On 2024-12-10 14:50:39 +0100 (+0100), Thomas Goirand wrote:
I didn't feel it would be controversial, though it seems removing md5 password injection is still up to debate:
https://review.opendev.org/c/openstack/nova/+/935512
Of course, I'd like the TC to agree with me that injecting md5-hashed passwords is, in 2024, to be considered a security problem that should be fixed (and backported) ASAP.
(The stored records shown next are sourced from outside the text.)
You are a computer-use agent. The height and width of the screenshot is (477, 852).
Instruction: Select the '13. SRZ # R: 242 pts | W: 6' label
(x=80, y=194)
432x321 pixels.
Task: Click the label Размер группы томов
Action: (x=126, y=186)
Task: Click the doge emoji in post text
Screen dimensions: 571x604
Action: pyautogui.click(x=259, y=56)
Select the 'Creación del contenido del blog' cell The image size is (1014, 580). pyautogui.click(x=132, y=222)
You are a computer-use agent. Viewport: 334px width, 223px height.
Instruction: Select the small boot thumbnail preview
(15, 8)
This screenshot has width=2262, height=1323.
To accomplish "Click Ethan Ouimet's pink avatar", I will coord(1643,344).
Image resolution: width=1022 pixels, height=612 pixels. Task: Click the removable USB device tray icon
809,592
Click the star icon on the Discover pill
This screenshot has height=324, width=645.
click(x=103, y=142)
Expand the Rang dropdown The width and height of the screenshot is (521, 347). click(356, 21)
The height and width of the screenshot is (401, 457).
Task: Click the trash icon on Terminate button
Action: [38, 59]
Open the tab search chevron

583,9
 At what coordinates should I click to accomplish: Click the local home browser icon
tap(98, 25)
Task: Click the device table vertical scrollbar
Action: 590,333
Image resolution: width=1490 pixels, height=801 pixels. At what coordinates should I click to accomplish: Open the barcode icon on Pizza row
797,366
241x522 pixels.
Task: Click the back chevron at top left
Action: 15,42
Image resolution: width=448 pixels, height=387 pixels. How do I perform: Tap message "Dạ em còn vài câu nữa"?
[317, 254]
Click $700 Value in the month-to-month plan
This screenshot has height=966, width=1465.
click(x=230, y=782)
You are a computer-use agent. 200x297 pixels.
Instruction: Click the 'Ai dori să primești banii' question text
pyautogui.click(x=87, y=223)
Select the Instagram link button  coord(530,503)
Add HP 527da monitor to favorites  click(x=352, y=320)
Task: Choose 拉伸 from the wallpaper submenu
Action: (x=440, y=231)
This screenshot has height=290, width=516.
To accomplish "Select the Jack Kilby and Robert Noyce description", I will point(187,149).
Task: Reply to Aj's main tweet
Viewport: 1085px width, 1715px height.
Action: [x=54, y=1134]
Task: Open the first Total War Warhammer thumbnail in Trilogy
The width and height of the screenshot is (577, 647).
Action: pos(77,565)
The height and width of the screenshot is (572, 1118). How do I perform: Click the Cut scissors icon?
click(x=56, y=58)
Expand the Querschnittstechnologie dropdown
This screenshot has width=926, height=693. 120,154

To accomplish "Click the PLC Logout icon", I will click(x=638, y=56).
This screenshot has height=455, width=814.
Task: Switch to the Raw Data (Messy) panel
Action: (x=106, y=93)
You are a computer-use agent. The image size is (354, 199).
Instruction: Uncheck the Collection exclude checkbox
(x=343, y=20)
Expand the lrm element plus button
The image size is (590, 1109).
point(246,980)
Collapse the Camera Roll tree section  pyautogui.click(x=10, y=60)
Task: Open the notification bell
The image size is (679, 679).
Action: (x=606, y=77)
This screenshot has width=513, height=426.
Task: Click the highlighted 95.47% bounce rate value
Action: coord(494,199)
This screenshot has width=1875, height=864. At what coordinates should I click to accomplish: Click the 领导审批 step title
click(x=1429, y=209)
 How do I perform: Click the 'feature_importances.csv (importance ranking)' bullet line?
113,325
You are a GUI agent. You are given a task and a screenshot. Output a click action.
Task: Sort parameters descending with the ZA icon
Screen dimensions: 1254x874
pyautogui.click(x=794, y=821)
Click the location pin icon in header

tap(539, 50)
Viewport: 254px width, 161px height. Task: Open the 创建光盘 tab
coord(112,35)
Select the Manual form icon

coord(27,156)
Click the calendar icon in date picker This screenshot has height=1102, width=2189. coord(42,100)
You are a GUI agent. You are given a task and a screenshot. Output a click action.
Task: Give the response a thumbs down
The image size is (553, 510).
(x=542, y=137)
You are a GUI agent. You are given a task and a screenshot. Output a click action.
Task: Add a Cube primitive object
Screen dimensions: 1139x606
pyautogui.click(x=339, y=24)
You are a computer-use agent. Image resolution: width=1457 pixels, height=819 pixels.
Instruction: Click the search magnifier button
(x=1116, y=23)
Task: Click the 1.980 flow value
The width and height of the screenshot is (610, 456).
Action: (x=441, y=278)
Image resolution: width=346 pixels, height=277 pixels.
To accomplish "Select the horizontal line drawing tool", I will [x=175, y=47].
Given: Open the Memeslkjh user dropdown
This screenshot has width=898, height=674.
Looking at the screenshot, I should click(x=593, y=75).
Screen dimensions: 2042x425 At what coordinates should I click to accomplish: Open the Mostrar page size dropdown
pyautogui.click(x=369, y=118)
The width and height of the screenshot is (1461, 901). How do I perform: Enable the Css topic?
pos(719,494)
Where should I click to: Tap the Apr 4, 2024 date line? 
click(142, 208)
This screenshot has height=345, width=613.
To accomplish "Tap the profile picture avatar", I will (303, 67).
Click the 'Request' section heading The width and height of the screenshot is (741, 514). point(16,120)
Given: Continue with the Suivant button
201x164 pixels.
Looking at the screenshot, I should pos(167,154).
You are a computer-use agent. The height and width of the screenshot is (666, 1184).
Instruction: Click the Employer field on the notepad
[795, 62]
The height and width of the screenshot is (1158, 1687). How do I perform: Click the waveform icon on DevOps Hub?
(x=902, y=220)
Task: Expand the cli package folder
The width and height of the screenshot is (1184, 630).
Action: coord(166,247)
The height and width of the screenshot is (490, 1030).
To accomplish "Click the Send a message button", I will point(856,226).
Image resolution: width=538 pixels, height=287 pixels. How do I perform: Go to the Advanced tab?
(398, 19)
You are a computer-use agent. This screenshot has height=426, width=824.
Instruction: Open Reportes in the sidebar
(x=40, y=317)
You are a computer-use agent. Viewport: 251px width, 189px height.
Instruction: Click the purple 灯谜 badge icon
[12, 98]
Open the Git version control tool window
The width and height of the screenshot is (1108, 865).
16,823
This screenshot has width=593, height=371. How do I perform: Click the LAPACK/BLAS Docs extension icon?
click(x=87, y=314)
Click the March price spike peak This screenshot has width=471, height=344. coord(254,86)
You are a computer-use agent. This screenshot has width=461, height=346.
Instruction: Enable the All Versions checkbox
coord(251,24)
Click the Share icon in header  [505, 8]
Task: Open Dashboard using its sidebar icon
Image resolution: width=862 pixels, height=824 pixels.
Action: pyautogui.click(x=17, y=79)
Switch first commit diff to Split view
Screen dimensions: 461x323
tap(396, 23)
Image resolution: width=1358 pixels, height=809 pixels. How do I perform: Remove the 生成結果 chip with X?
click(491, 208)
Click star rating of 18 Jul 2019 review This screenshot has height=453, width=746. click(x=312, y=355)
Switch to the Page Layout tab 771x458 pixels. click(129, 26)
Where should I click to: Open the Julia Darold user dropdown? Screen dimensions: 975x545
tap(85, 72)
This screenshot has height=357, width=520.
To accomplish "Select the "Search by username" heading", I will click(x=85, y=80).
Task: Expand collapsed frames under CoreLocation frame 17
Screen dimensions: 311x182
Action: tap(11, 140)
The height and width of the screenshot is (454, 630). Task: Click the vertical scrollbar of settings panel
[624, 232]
BTW, IMO this patch could be using the new feature from oslo_utils.secretutils that Takashi managed to get in: https://review.opendev.org/c/openstack/oslo.utils/+/931899 https://review.opendev.org/c/openstack/oslo.utils/+/935525
While I agree, this will need extensive manual testing with a wide variety of guest operating systems. See the PORTABILITY NOTES section of the crypt(3) manpage, but basically POSIX doesn't guarantee support for any particular hashes and options, so just because the host where libcrypt is being called supports a particular combination, that doesn't mean the guest it's injected into will be able to parse it. I also agree with comments on the nova change that this mechanism ought to be at least strongly discouraged for use on any platforms where local agents are able to set passwords from metadata (sounds like it already is?), since is neatly sidesteps the portability problem. Deprecation/removal would be great, but it sounds like Windows doesn't have a functional guest agent capable of this?
These, IMO, should also be backported to earlier oslo.utils releases, so we can fix earlier OpenStack releases in a nicer way.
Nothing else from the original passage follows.